> _EXERCISE DESCRIPTION_:
Pick out and copy each line of the records that contains the string "header", matching its case exactly.

[Saved data entries]
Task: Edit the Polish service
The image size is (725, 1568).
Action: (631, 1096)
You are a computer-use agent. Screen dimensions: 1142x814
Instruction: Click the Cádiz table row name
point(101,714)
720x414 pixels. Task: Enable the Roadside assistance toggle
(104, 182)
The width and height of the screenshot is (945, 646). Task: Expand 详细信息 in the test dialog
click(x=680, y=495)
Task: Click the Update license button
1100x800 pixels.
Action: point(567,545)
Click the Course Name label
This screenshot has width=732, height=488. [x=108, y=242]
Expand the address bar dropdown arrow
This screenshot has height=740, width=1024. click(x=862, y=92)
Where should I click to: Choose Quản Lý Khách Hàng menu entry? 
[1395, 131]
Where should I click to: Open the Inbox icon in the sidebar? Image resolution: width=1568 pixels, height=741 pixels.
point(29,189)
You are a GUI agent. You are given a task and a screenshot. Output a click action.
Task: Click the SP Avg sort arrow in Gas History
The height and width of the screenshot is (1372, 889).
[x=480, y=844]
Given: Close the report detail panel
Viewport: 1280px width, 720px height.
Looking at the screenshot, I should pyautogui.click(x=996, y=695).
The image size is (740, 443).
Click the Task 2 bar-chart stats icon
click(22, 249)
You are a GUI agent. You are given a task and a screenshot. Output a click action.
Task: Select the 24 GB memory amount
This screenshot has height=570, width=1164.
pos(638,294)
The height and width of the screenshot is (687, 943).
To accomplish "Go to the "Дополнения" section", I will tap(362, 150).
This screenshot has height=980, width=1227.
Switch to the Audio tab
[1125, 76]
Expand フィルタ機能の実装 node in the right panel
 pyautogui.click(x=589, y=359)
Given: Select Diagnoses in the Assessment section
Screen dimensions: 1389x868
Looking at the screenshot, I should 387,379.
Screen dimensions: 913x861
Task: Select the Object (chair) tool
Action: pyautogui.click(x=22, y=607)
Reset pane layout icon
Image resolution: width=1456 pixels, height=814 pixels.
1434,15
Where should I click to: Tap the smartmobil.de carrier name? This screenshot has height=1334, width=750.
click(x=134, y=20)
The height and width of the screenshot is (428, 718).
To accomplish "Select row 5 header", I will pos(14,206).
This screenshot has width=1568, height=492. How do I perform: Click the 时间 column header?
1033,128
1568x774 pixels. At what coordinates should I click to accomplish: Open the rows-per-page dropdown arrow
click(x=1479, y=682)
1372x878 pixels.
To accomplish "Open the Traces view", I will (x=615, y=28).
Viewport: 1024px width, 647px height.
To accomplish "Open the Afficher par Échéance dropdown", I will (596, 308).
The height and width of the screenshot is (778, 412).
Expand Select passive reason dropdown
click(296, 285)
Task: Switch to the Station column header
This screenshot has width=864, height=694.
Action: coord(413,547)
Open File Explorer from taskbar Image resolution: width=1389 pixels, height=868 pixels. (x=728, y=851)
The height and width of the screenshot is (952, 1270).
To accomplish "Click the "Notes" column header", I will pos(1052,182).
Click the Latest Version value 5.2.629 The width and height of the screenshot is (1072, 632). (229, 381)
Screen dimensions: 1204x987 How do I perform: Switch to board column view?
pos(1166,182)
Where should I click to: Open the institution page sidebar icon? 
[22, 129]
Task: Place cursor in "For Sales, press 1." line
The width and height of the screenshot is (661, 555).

> _TASK RESPONSE_:
To accomplish "Select row 5 header", I will pos(14,206).
This screenshot has width=1568, height=492. How do I perform: Click the 时间 column header?
Task: Switch to the Station column header
To accomplish "Click the "Notes" column header", I will pos(1052,182).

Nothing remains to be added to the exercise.